PHILIPP VIRAG HAT IN DEN WARMEN MONATEN EIN LUXUSPROBLEM. Gern würde er im Garten Platz nehmen und seine Arbeit dort erledigen, denn der neu gestaltete Cottage Garden ist wunderschön und überdies klimafreundlich. „Hier blüht es von Februar bis Oktober“, sagt er, „und im Winter funkeln die Eisblumen.“ Nur lenke ihn das Vogelgezwitscher zu oft ab, um konzentriert bei der Sache zu sein. Daher begebe er sich meist nach kurzer Zeit wieder ins Schloss. Drinnen ist es aber auch sehr apart.
Philipp Virag und sein Partner Jens Jacobi sind die Eigentümer des Großen und Kleinen Schlosses Lanke in Wandlitz nordöstlich von Berlin. Sie selbst leben zeitweise im Großen Schloss. Im Kleinen Schloss vermieten sie seit 2017 drei Ferienwohnungen an Touristinnen aus der ganzen Welt. Im kürzlich sanierten oktagonalen Pferdestall veranstalten die Eigentümer Konzerte und private Feiern. Außerdem pflegen sie eine große Kunstsammlung zum Thema „Kunst am Bau der DDR“, die besichtigt werden kann. „Mit den Einnahmen können wir das Schloss instand halten und erweitern“, sagt Virag.
SCHLÖSSER, BURGEN UND HERRENHÄUSER ÖFFNEN SICH DEM TOURISMUS.

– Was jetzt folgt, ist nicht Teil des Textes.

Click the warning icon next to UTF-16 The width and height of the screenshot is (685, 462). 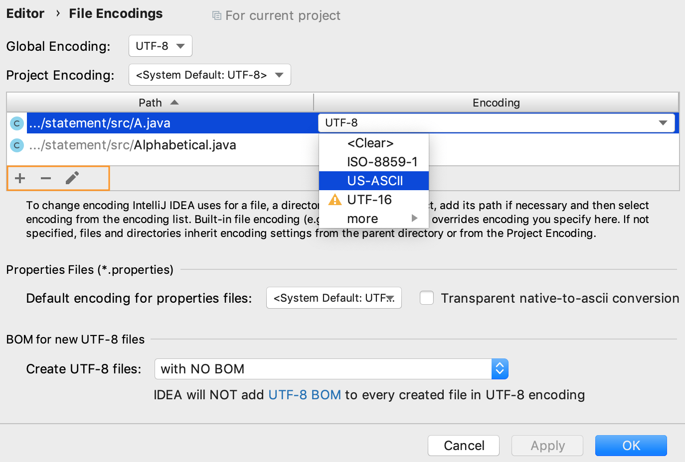click(335, 200)
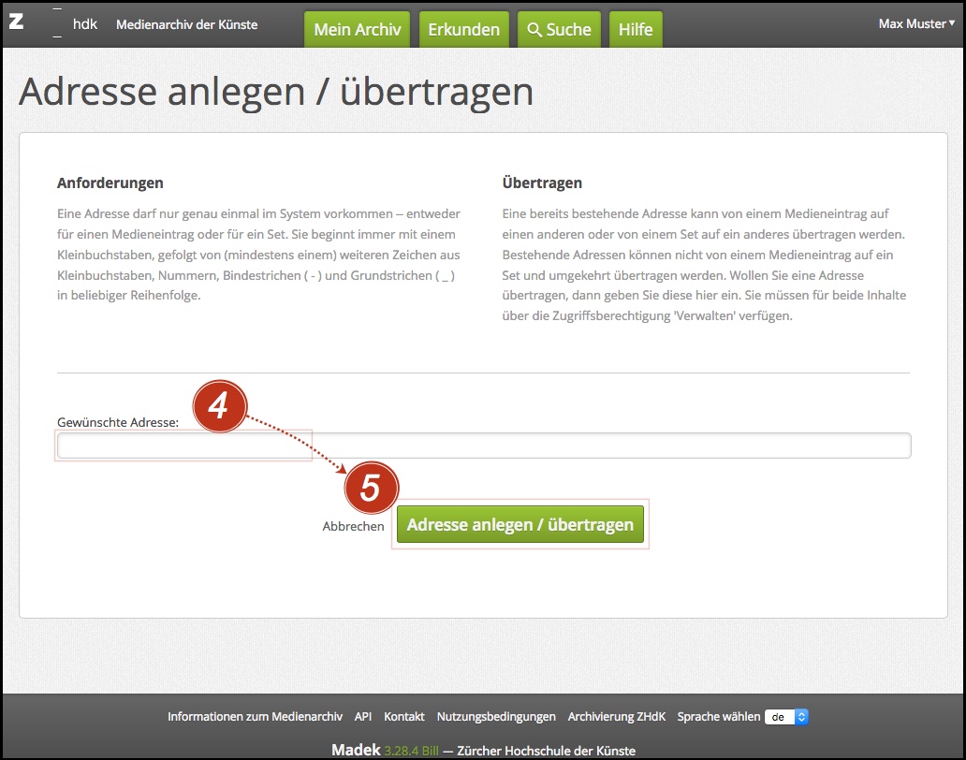Click the Madek name in the footer
The height and width of the screenshot is (760, 966).
pos(355,751)
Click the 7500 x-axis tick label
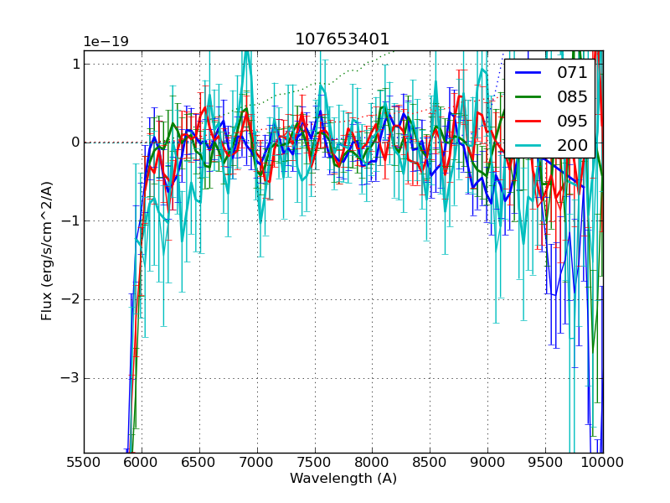The image size is (670, 503). 315,462
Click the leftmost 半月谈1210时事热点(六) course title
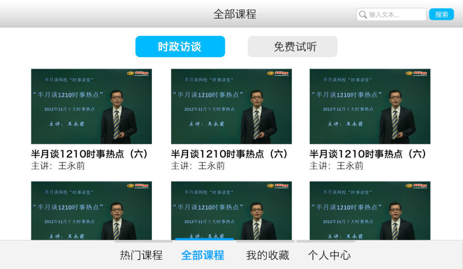463x269 pixels. (x=90, y=154)
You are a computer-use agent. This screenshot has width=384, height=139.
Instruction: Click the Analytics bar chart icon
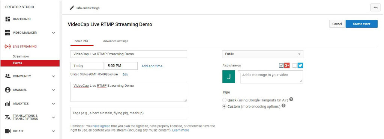click(8, 104)
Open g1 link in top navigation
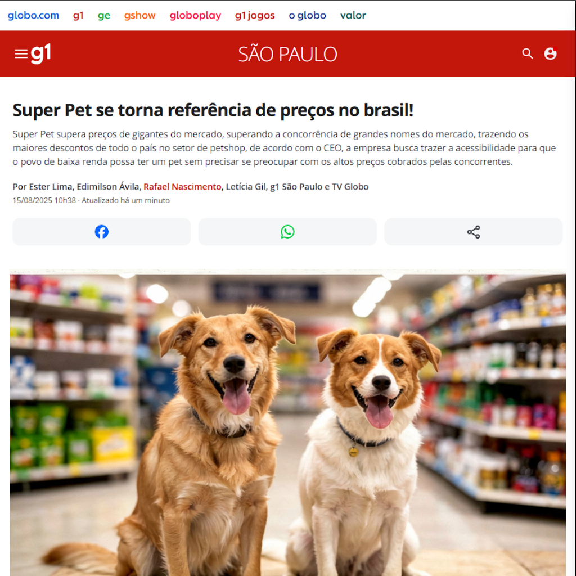The height and width of the screenshot is (576, 576). tap(78, 15)
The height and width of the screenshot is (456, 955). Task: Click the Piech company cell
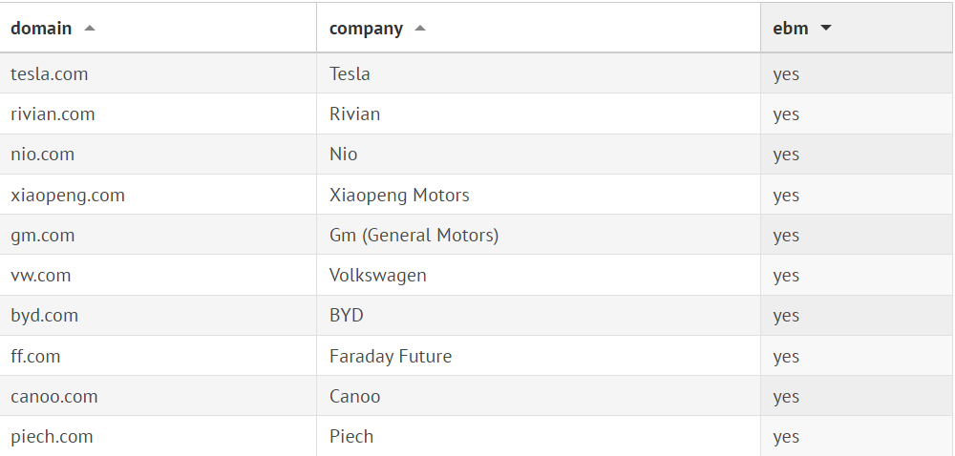pyautogui.click(x=351, y=437)
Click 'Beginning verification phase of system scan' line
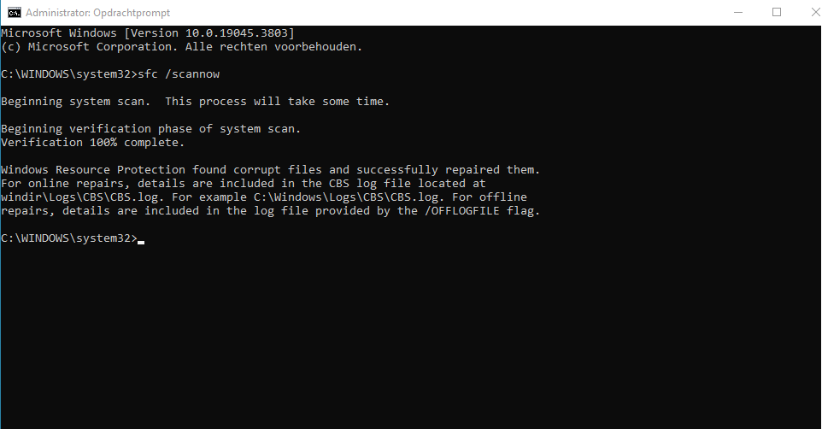The height and width of the screenshot is (429, 822). (x=151, y=128)
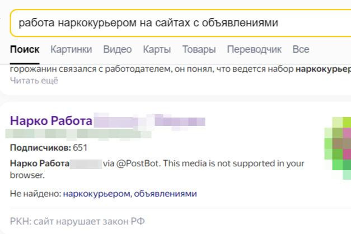Open the Видео tab
Image resolution: width=351 pixels, height=234 pixels.
(x=118, y=49)
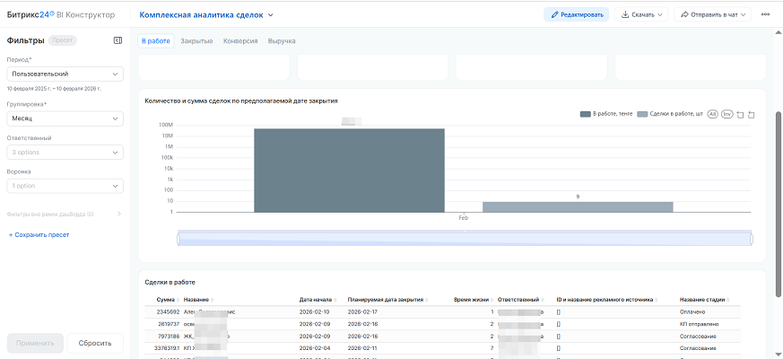Click the Редактировать button
The width and height of the screenshot is (783, 359).
pos(576,14)
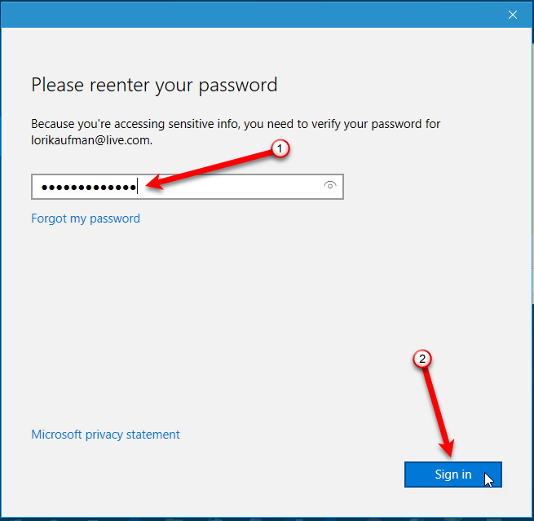Click the lorikaufman@live.com email address text
Image resolution: width=534 pixels, height=521 pixels.
click(x=91, y=140)
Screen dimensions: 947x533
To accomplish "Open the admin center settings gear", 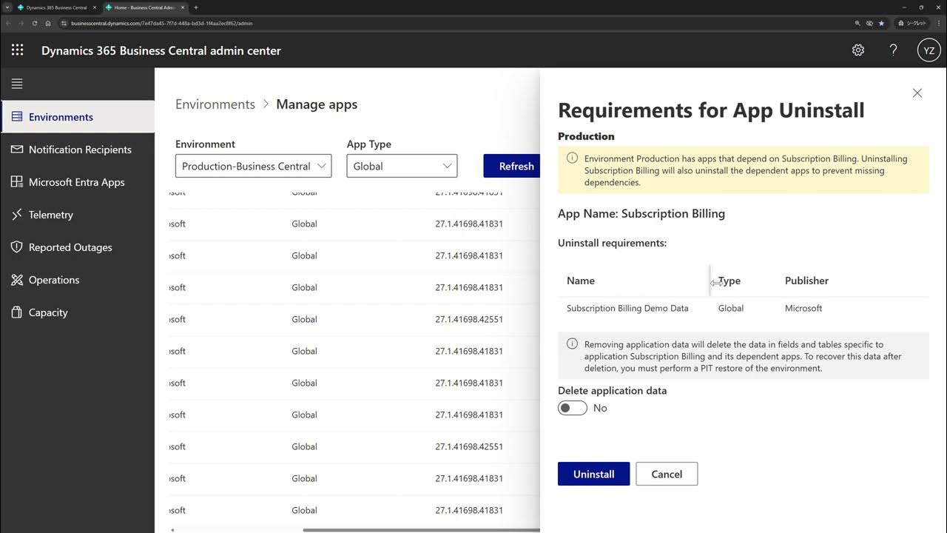I will tap(857, 50).
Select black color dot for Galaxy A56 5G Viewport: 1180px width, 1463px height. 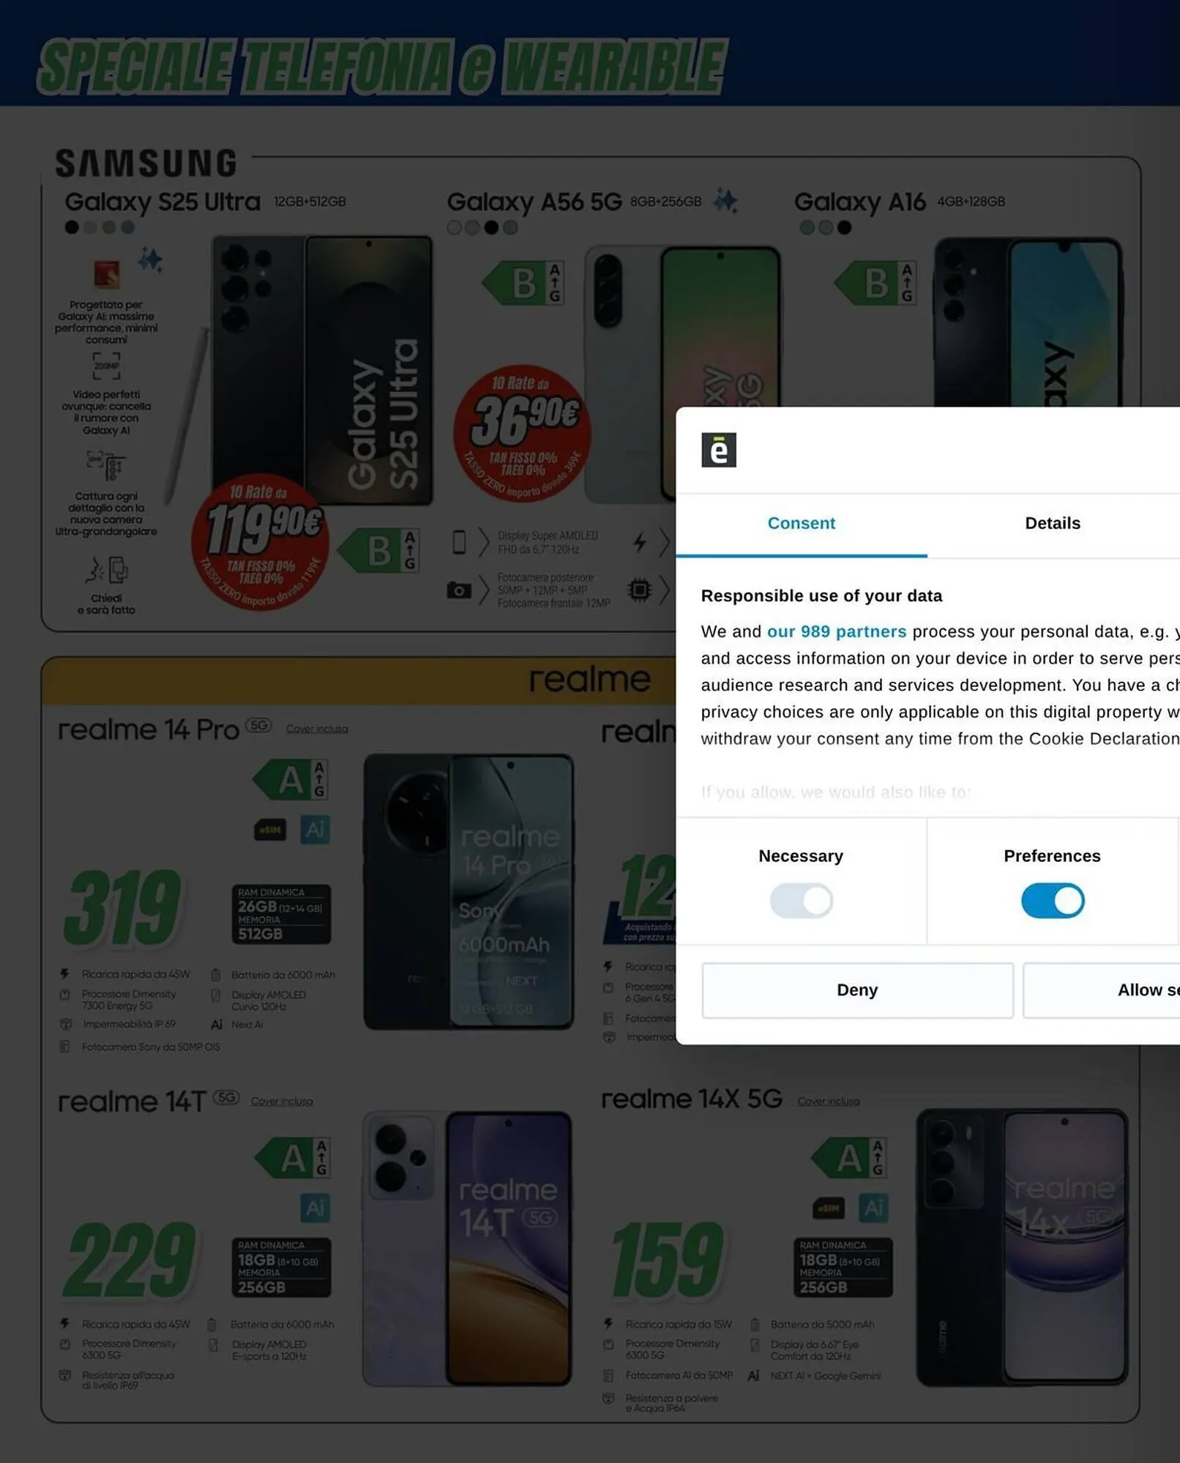[491, 227]
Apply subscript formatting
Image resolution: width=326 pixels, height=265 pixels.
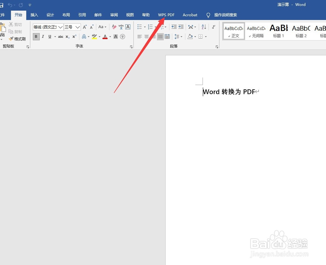(67, 37)
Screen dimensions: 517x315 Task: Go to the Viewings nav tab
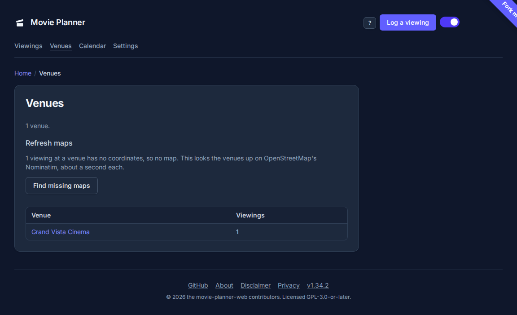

Ihre Besitzer wollen die historischen Bauten der breiten Öffentlichkeit zugänglich machen und ihnen neues Leben einhauchen. Die Einnahmen daraus spielen allerdings eine zentrale Rolle, denn alte Gemäuer in Schuss zu halten kostet Geld. Sehr viel Geld sogar, wenn man die Sanierung denkmalgerecht ausführt, was Pflicht ist, wenn das Monument unter Denkmalschutz steht. Für die meisten privaten Schlossbesitzer sind die Aufwendungen kaum zu stemmen. Immerhin können sie diverse Fördermittel in Anspruch nehmen. Es gibt Programme von den Ländern, der Stiftung Denkmalschutz oder dem Verein Schlösser und Gärten in Deutschland.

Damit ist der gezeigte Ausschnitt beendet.